Red Toryism – ignorant and incomprehensible
Philip Blond, the so-called ‘Red Tory’, has just written an article setting out his new Big Idea for reducing poverty, which is about ‘recapitalising the poor’.
These Big Ideas come along quite frequently, and there is quite an easy and quick way to test them out. Simply pick one policy area that you know about and see if the author’s suggestions and analysis suggest they know what they are talking about. If so, read on, if not, bin the rest.
So here is Blond’s ‘Red Tory’ approach to social housing:
Councils have used their housing stock to generate cash income for benefit dependency for generations. By constantly raising rents, councils have created housing that the working poor cannot afford. Some sort of redress is required – a capital or asset credit, financed by a council bond, should be applied to those whose long-term benefit has, in effect, subsidised council receipts.
This credit should be a tradable asset that, when conjoined with other new ventures such as community shares or social investment, can generate an asset effect for those whose routes out of poverty are presently so curtailed.

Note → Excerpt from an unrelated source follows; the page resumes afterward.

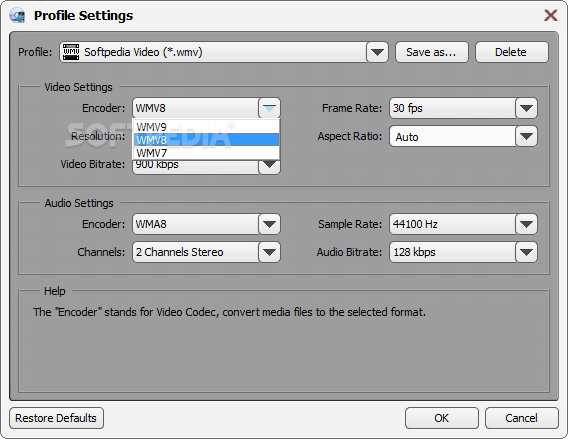The width and height of the screenshot is (568, 439).
Task: Expand the Video Bitrate dropdown arrow
Action: pos(269,166)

Leaving aside the atrocious writing style, this is total and utter drivel, even by the extremely low standards of most discussion about housing policy. Council rents are lower than rents in the private sector, whereas Blond appears to think they are ‘unaffordable’ for working people.

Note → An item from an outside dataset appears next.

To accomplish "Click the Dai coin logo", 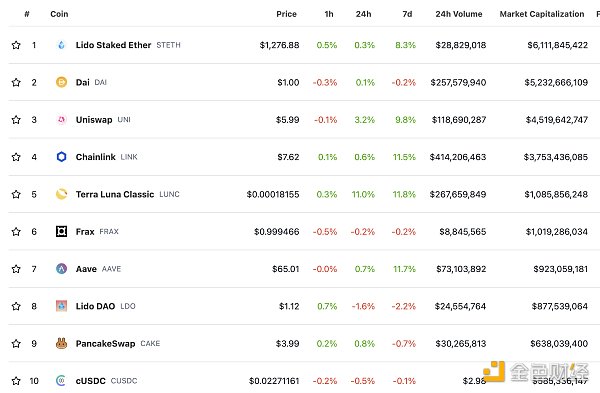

The reason why very few working people can get a council house is because of the massive shortage of supply, not because of a conspiracy by councils to raise rents so that only people on housing benefits can afford the rent.
Based on this nonsense, he has a totally incomprehensible suggestion whereby councils will borrow money and give it to those of their tenants who have been on housing benefit for a long time. People will then be able to trade these capital credits, and this will give them a route out of poverty.
They will get this (presumably) instead of housing benefit/Local Housing Allowance, because the idea is to move from spending on welfare to ‘investment’. The kindest thing it is possible to say about this idea is that it doesn’t address any of the problems that social housing tenants actually face.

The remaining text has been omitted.